What this driver is intended to support is access via SMC to code in ATF that lets us be clever about how we can roll back bad firmware. Specifically, we notify ATF that, after the next reset, we want to turn on the ARM watchdog, and at the same time arrange that after the NEXT reset, it should switch the eMMC boot partition and reset. This means that we reset, boot the new firmware, and then if it doesn't work well, eventually the ARM watchdog causes a reset, at which point ATF switches us back to the original boot partition and the device comes up fully functional running the old firmware.
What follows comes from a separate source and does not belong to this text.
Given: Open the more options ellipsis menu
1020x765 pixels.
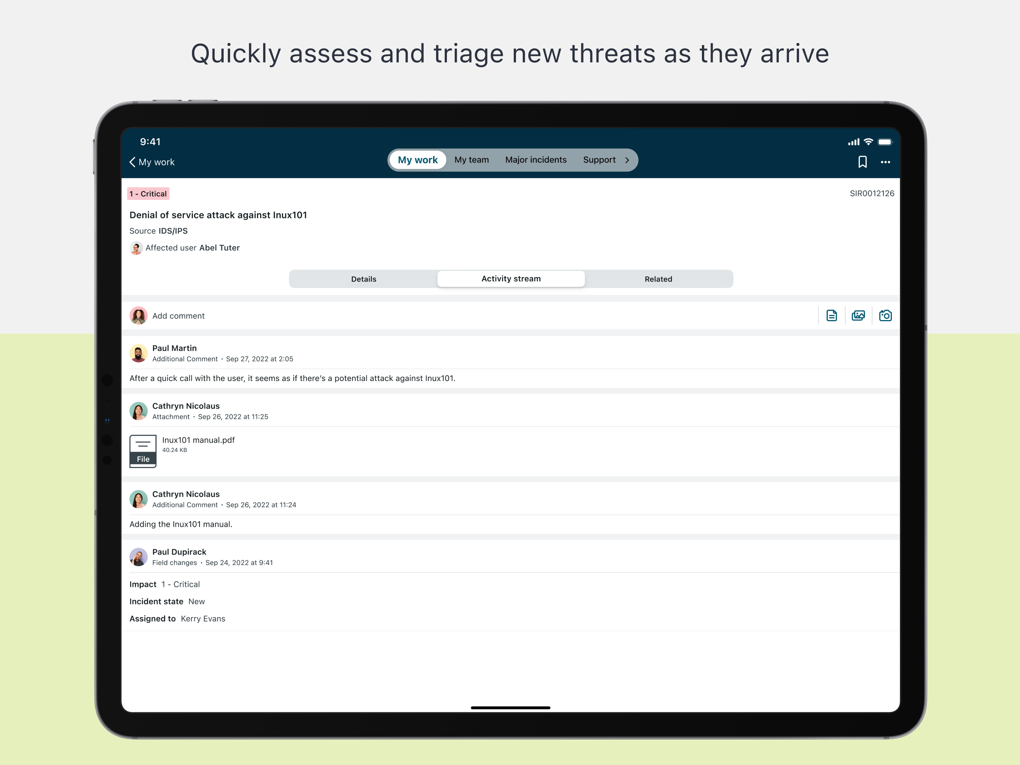Looking at the screenshot, I should 886,162.

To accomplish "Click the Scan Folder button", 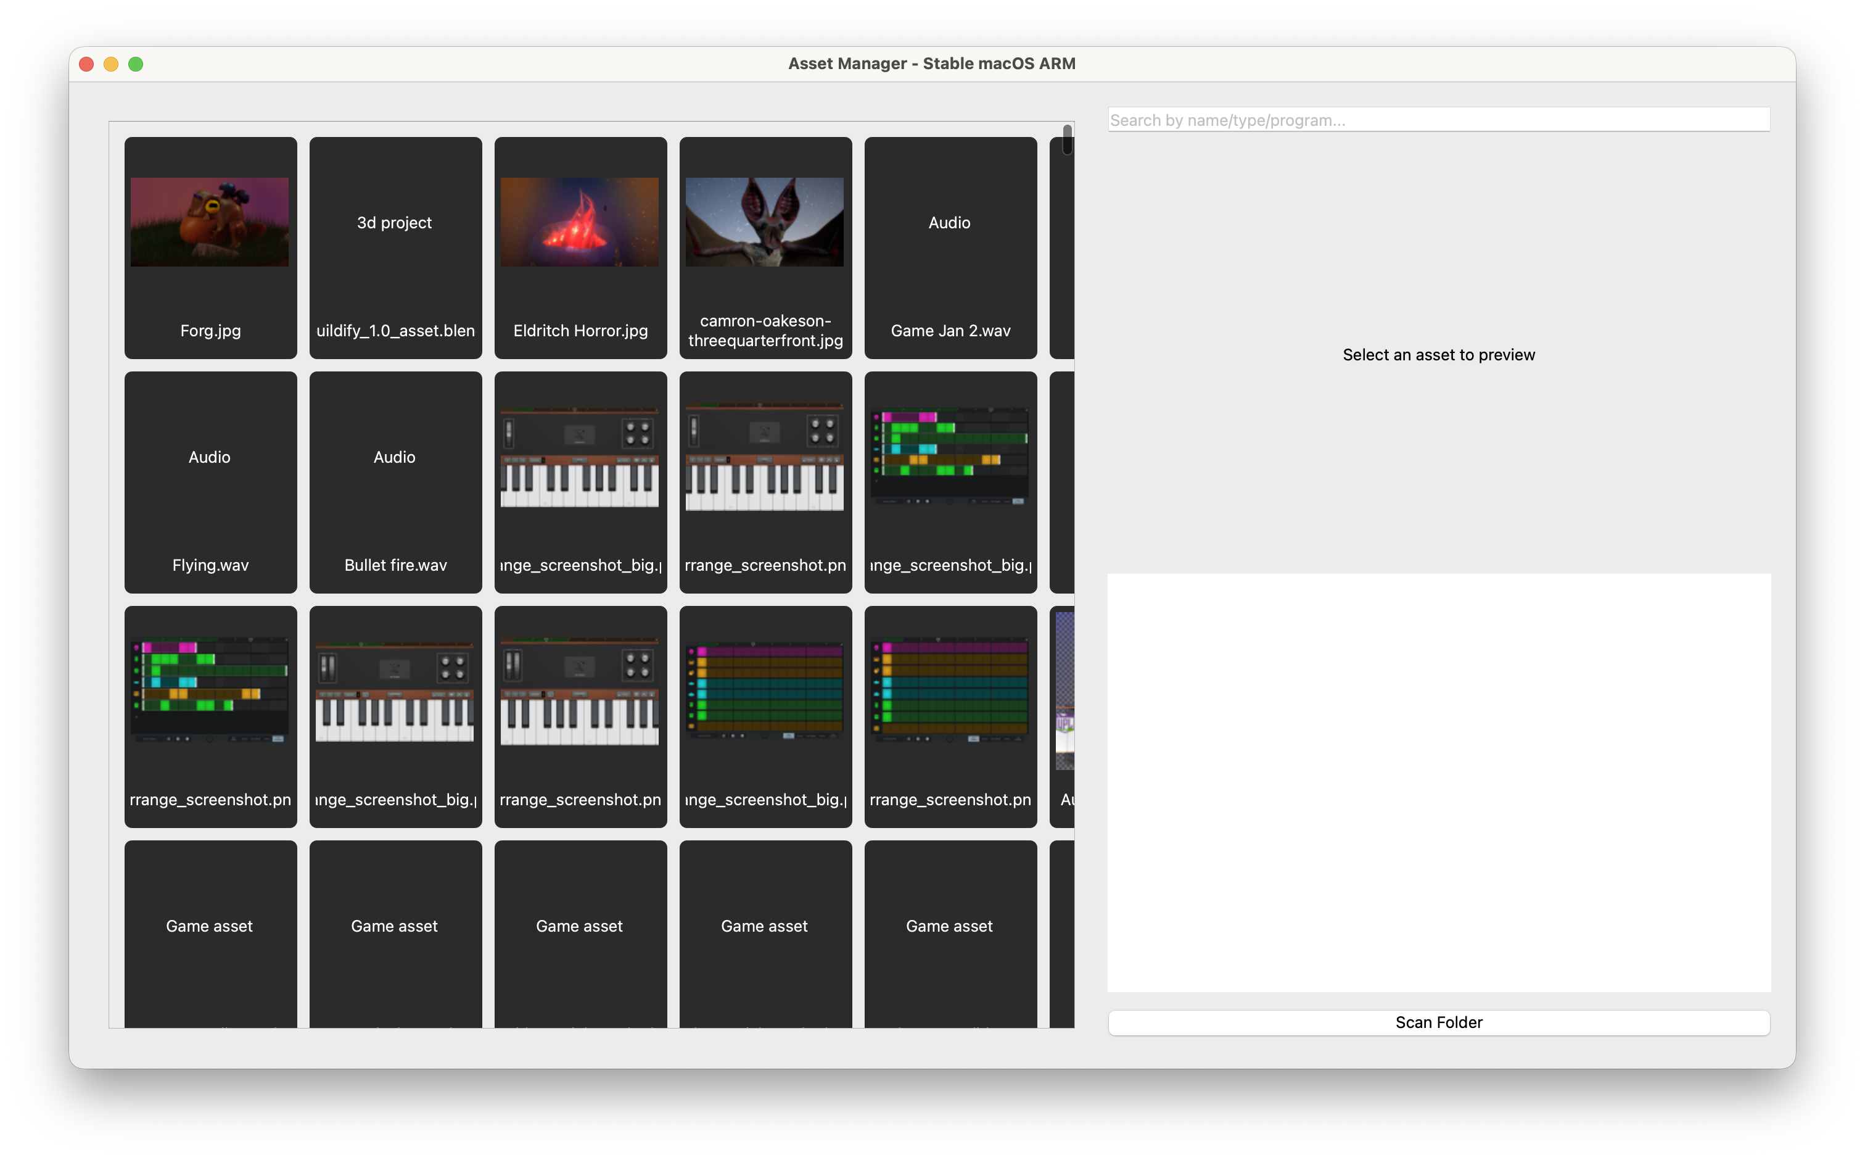I will coord(1438,1022).
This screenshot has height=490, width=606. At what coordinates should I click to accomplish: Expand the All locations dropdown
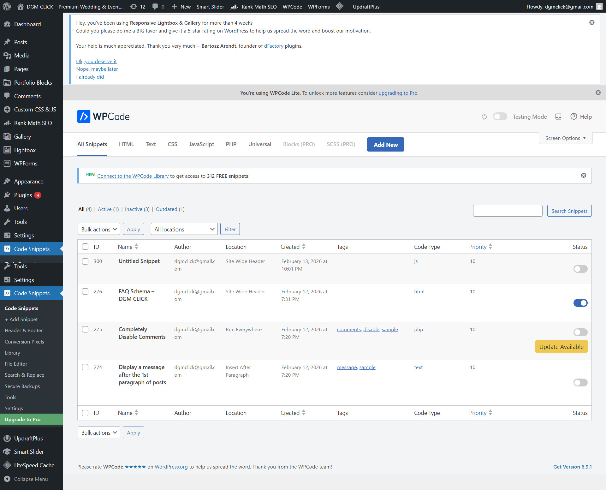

If things go well once the new image is booted up, we tell ATF to relax and not do anything special at reset time, and we disarm the ARM watchdog.
So the UpdateCapsule mechanism seems orthogonal to this.
It's true that using UpdateCapsule would be a nice improvement on our current "write to eMMC from Linux" model. But our concern is that UEFI and Linux don't have mutual exclusion when accessing the eMMC device registers, so in our multicore system it's not safe to have UEFI write the new firmware to eMMC at the time of the UpdateCapsule call; either Linux or UEFI might end up with eMMC corruption. And we don't have substantial persistent memory across reset; the DDR memory is reset along with the chip, and beyond that we just have the UEFI variable EEPROM plus a few on-chip persistent registers, so we can't pass a megabyte or so of firmware data across reset and do the installation after reset. So we didn't really pursue this approach when we were looking at how to actually do the firmware update.
Maybe there is some way to request the kinds of reset behavior that we want within the existing EFI framework that we are not aware of. Or maybe there is some way to think about incorporating some of this into the EFI reset semantics. It seems reasonable to incorporate something into UpdateCapsule to provide these semantics, although then we'd also have to fix the issues that made us not adopt the UpdateCapsule approach in the first place.
What other approaches do folks think would work to achieve this fail-safe firmware upgrade model?